I've seen many organisations struggle with Kubernetes costs, and it's usually because their clusters are significantly over-provisioned. The good news is that optimisation is straightforward, and most of the work involves understanding how resources are being used.
Kubernetes schedules pods based on resource requests, which means if a pod requests 2 CPU cores, the scheduler needs a node with 2 available CPU cores. But if most pods request more CPU than they use, nodes are underutilised, which is a huge waste of resources. To fix this, you can query actual CPU and memory consumption from Prometheus or Container Insights, compare it to requested resources, and tighten requests to match actual usage.
For example, I worked on a project where the average CPU utilisation was around 20%, but the requested CPU was 2-3 times higher.

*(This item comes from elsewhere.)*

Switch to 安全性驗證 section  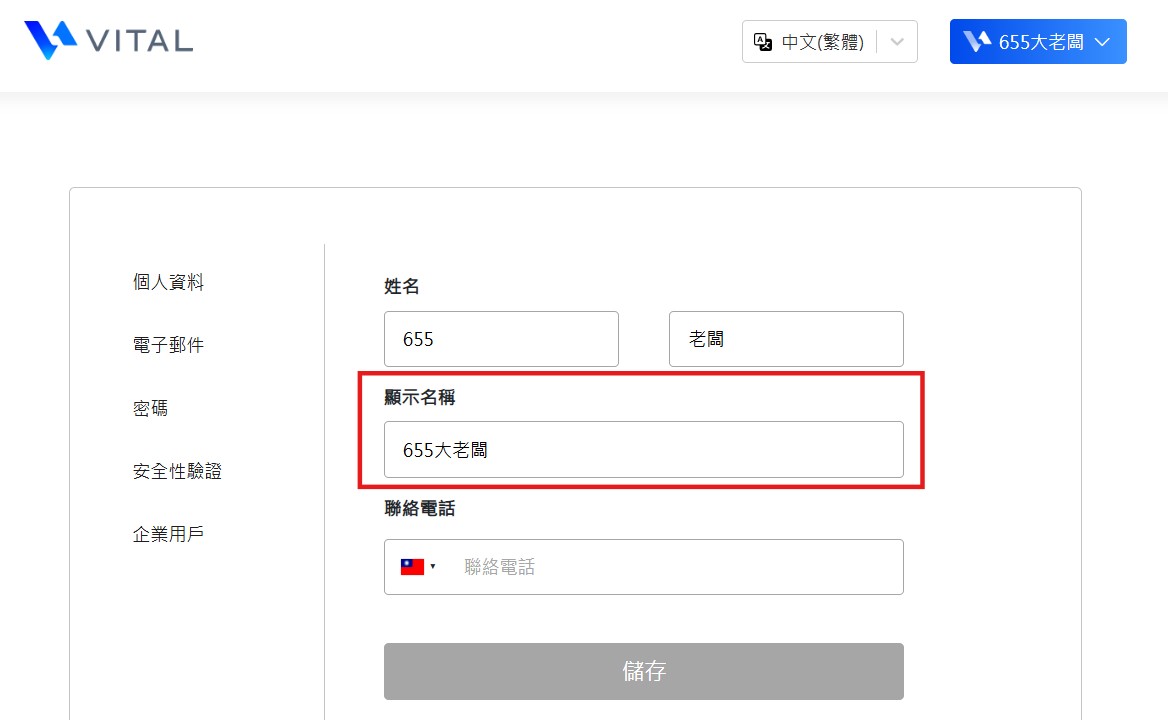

By adjusting the requests to match actual usage, we were able to reduce the number of nodes required by 30%, resulting in significant cost savings.
The Vertical Pod Autoscaler, or VPA, can automate this process by adjusting requests based on observed usage. This is a big help, because it saves you from having to constantly monitor and adjust resource requests manually. With VPA, you can focus on more important things, like building and deploying your applications.
When configuring VPA, it's essential to set the correct update policy to avoid sudden changes in resource requests. A gradual update policy, such as 10-20% increase per hour, can help prevent pod evictions and ensure a smooth transition.
The cluster autoscaler is another key tool for managing Kubernetes costs. It adds nodes when pods cannot be scheduled due to insufficient resources, and removes nodes when they are underutilised. To use the autoscaler correctly, you need to set the minimum node count high enough to handle baseline load, the maximum node count to cap unexpected scaling, and the scale-down delay long enough that transient load spikes do not cause churn.
When you get the autoscaler configured correctly, you only pay for the capacity you actually use, which can be a huge cost savings. This is especially important for organisations with variable workloads, because it means you don't have to worry about provisioning for peak demand all the time.
For batch workloads, spot instances can be a great way to reduce compute costs. AWS Spot, Azure Spot VMs, and GCP Preemptible VMs all offer discounts of 60-80% compared to on-demand pricing. The trade-off is that the cloud provider can reclaim the instance with 2 minutes notice, but for workloads that can tolerate interruption, this is a small price to pay.
Kubernetes handles spot instance removal gracefully, with features like pod disruption budgets and graceful termination. This means you can use spot instances for batch processing, stateless microservices with fast restart, and other workloads that don't require dedicated instances.
Namespace resource quotas are another important tool for managing Kubernetes costs. They limit the total CPU, memory, and object count that a namespace can consume, which prevents a single team's misconfigured deployment from consuming cluster-wide resources. The key is to set quotas per team namespace, and design them to match the team's expected workload with some headroom.
If you set quotas too tight, you block legitimate scale-out, but if you set them too loose, you don't constrain runaway consumption. It's a delicate balance, but when you get it right, you can prevent cost overruns and ensure that your cluster is running efficiently.